A few more examples:
* `REFRESH EVERY 1 DAY OFFSET 10 MINUTE` (`destination`) depends on `REFRESH EVERY 1 DAY` (`source`)<br>
If `source` refresh takes more than 10 minutes, `destination` will wait for it.
* `REFRESH EVERY 1 DAY OFFSET 1 HOUR` depends on `REFRESH EVERY 1 DAY OFFSET 23 HOUR`<br>
Similar to the above, even though the corresponding refreshes happen on different calendar days.

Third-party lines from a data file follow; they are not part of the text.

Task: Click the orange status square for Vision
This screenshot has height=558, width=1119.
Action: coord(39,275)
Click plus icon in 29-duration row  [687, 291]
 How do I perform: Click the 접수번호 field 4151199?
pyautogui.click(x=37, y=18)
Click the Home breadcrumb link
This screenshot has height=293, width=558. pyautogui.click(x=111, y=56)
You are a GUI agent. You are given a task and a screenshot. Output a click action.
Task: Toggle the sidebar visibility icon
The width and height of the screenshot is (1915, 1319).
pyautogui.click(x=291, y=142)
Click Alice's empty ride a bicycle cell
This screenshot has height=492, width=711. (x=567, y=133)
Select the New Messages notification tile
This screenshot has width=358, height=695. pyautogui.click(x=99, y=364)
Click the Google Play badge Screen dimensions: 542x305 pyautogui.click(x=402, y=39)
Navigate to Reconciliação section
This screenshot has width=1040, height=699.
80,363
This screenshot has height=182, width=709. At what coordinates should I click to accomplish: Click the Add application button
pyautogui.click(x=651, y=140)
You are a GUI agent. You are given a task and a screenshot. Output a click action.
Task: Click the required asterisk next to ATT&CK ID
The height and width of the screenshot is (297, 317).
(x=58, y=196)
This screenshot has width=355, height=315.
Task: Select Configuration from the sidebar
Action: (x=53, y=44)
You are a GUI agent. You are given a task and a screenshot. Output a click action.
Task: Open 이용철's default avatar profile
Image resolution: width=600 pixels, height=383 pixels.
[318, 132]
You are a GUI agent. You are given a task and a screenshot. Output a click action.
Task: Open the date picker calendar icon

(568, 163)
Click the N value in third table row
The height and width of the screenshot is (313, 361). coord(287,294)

`destination`'s refresh on day X+1 will wait for `source`'s refresh on day X (if it takes more than 2 hours).
* `REFRESH EVERY 2 HOUR` depends on `REFRESH EVERY 1 HOUR`<br>
The 2 HOUR refresh happens after the 1 HOUR refresh for every other hour, e.g. after the midnight
refresh, then after the 2am refresh, etc.
* `REFRESH EVERY 1 MINUTE` depends on `REFRESH EVERY 2 HOUR`<br>
`REFRESH AFTER 1 MINUTE` depends on `REFRESH EVERY 2 HOUR`<br>
`REFRESH AFTER 1 MINUTE` depends on `REFRESH AFTER 2 HOUR`<br>
`destination` is refreshed once after every `source` refresh, i.e. every 2 hours. The `1 MINUTE` is effectively ignored.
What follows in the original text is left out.